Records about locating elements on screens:
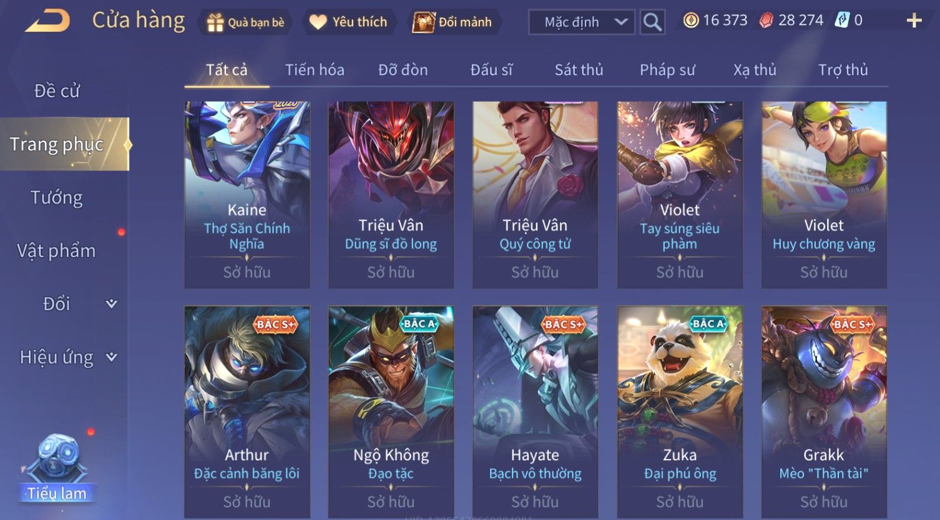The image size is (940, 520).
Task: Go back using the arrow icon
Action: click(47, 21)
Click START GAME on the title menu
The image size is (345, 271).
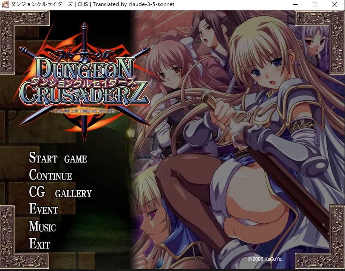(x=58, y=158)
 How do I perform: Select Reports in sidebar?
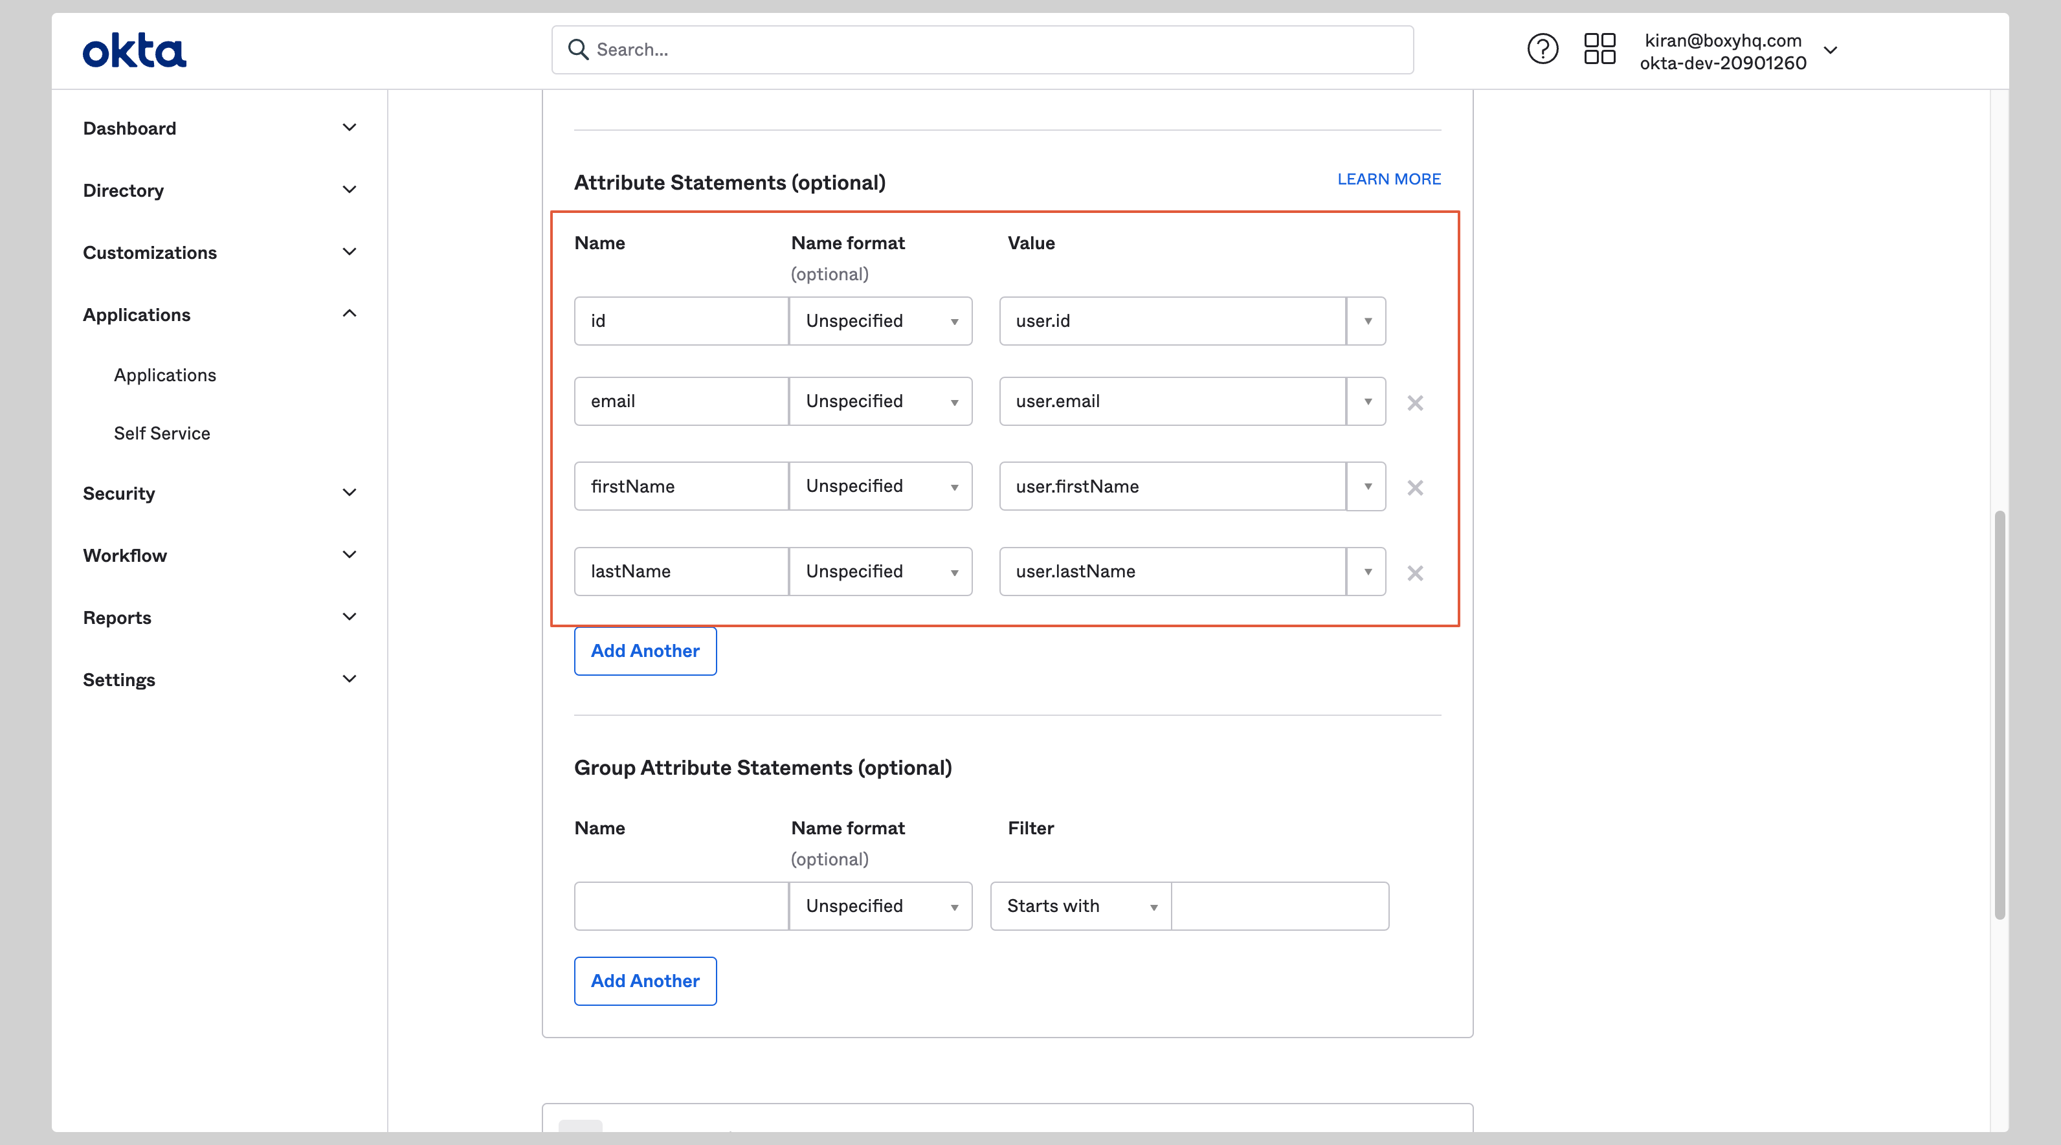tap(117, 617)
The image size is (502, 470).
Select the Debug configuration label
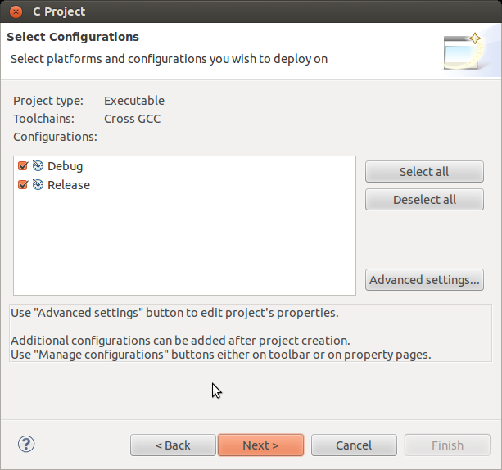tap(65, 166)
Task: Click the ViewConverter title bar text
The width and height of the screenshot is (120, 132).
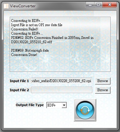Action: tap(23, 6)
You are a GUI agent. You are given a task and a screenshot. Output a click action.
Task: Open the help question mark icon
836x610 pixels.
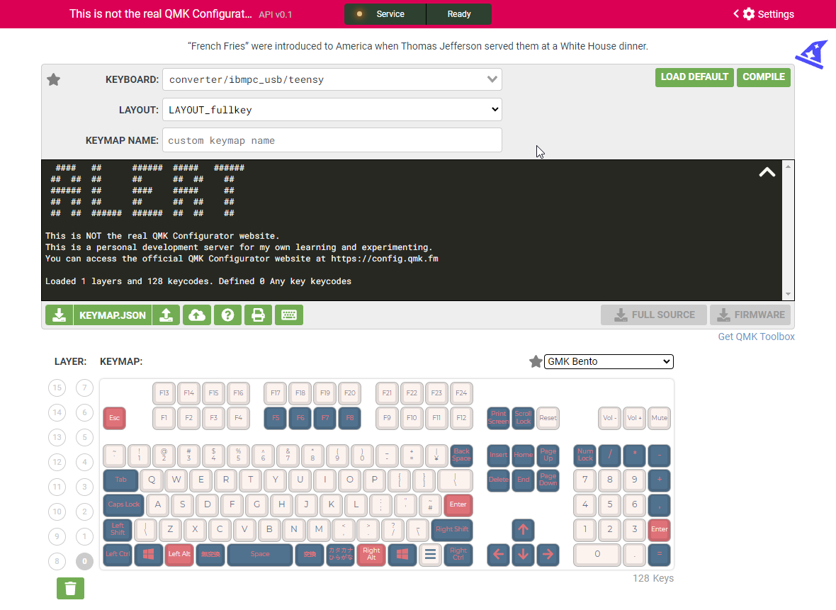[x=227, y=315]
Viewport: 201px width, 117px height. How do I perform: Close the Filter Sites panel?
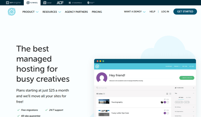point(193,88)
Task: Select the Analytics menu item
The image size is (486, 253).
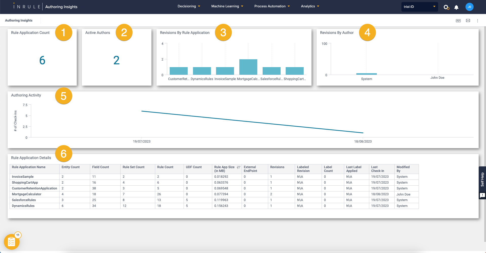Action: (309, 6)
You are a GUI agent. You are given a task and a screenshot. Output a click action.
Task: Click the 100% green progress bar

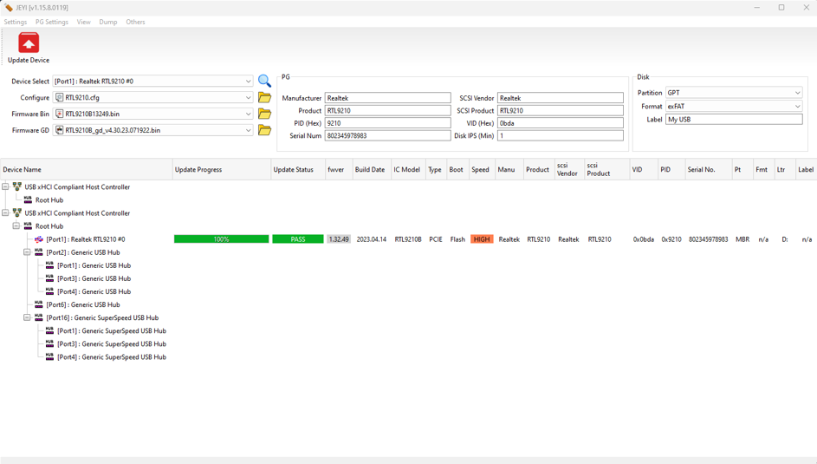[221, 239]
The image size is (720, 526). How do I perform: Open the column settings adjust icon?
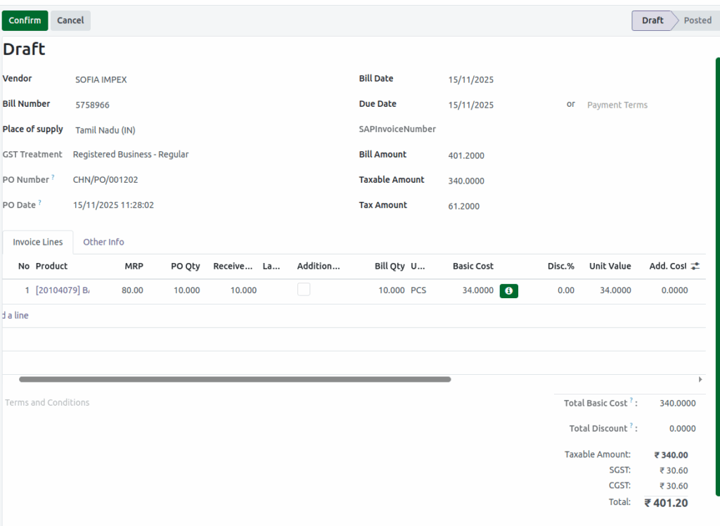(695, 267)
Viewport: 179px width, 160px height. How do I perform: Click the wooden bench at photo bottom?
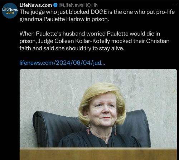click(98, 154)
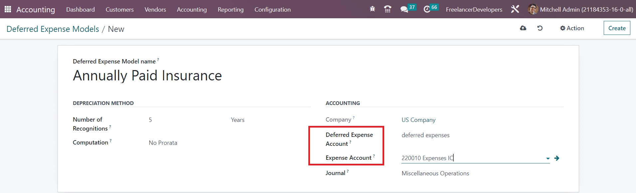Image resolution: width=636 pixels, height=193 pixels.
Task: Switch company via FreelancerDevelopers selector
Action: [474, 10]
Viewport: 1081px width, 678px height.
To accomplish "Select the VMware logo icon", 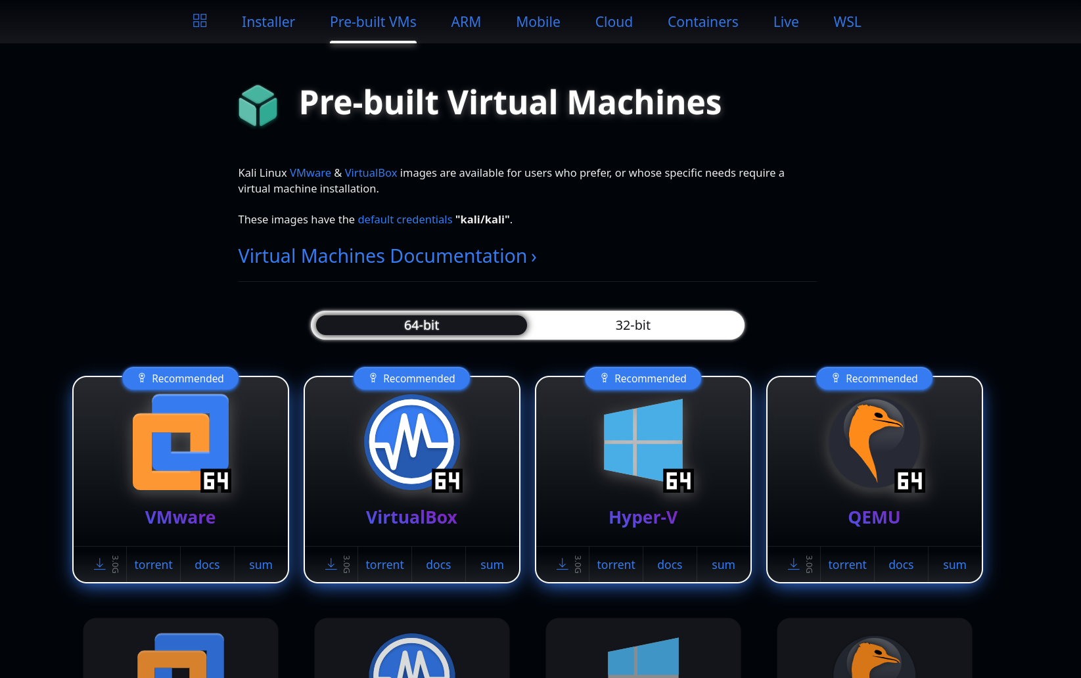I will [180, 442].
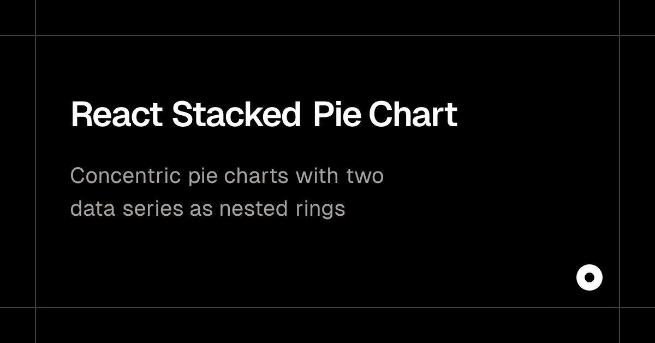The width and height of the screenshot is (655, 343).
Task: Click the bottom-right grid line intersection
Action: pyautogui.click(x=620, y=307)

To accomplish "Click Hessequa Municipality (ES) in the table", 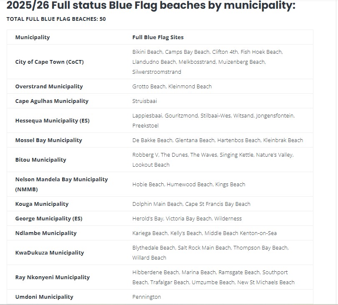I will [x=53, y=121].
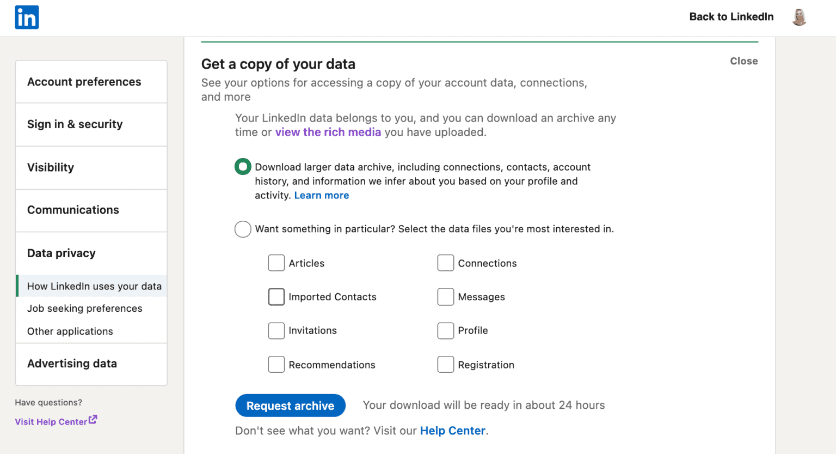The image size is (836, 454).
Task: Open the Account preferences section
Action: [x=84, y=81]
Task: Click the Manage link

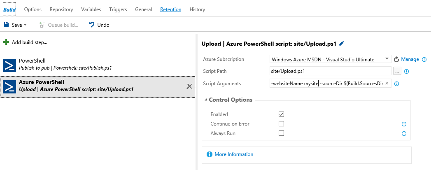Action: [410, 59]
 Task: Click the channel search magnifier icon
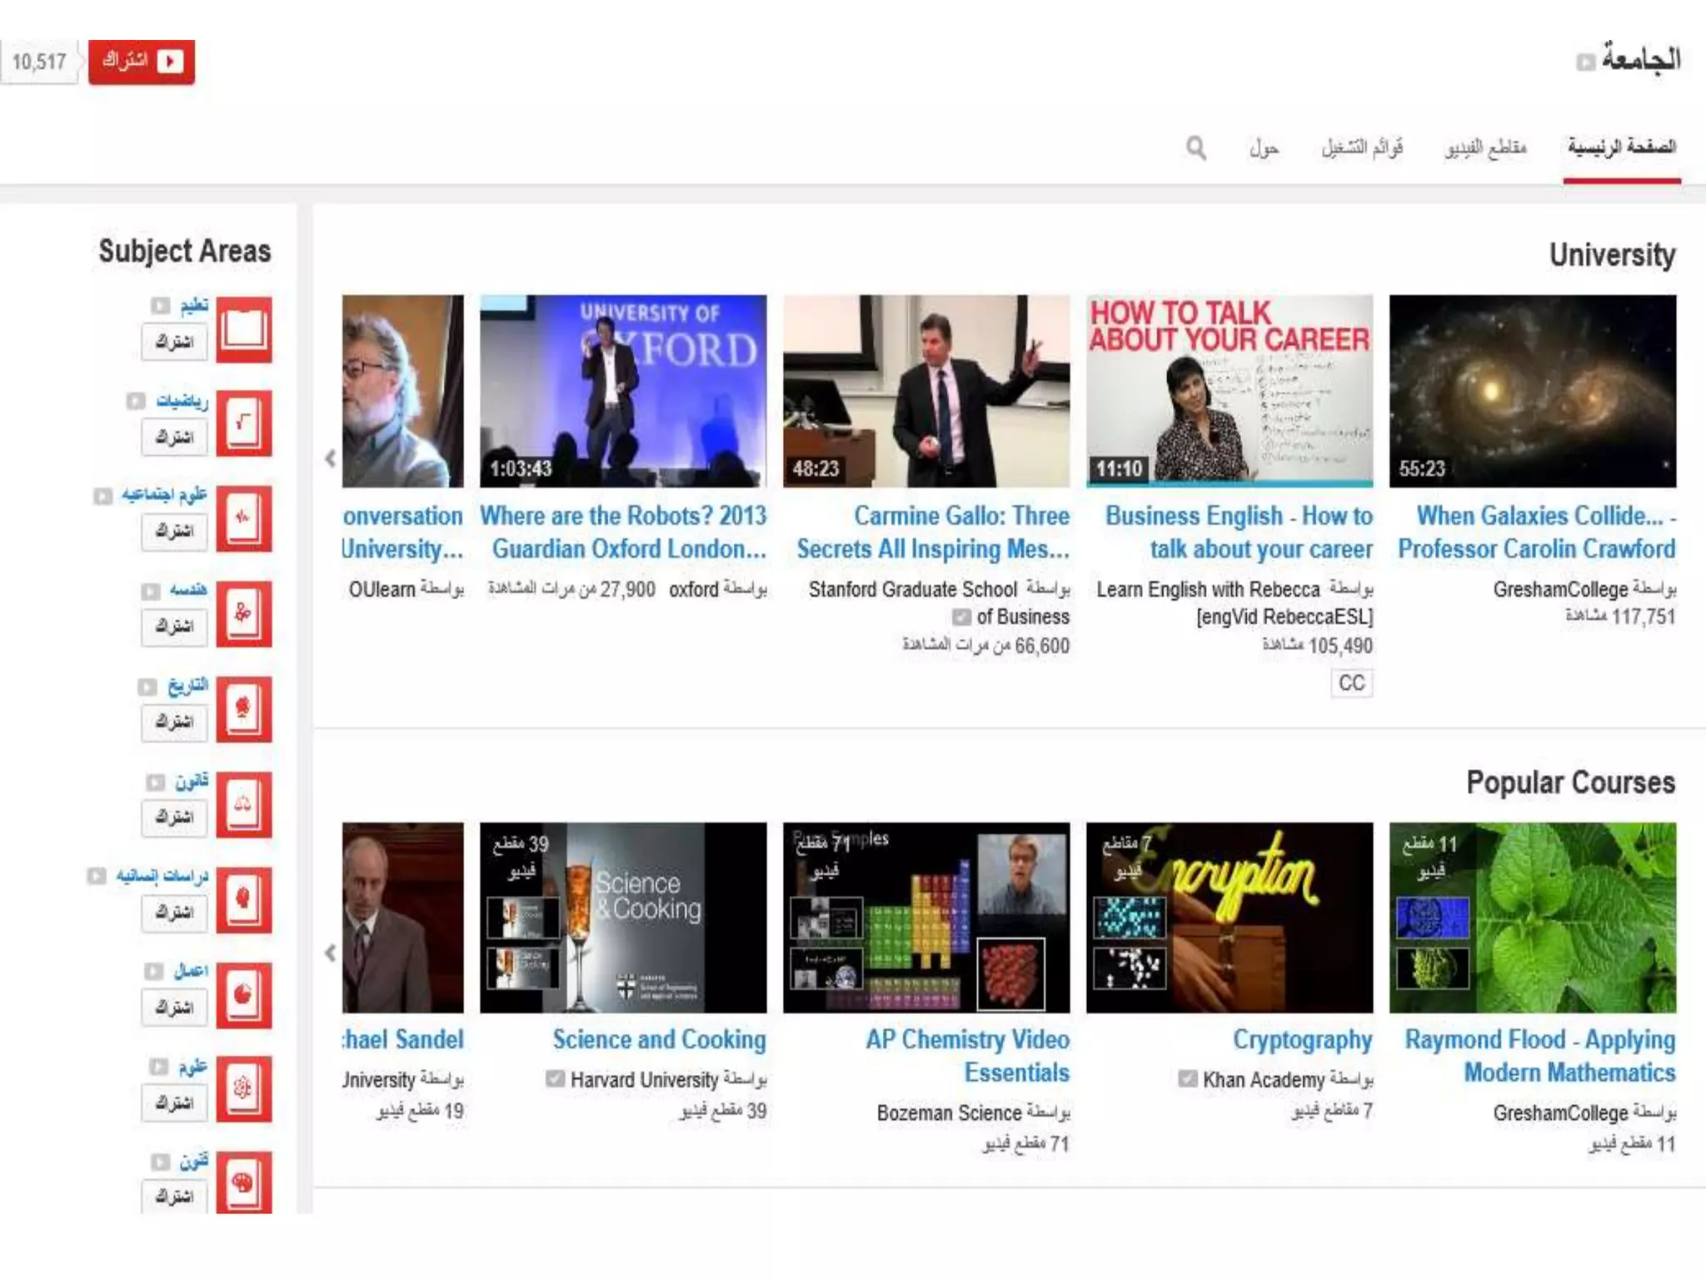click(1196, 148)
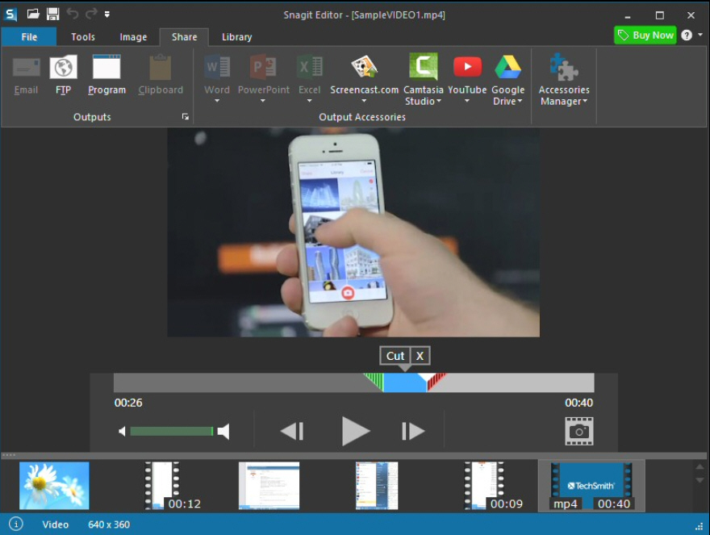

Instructions to follow.
Print the stretch of items from the line containing "Task: Click the Manage link" through the end of the items, keeping each line as it stands. Omit the pictures from your answer.

Written answer.
Task: Click the Manage link

Action: [410, 59]
 Task: Click the channel search magnifier icon
click(1196, 148)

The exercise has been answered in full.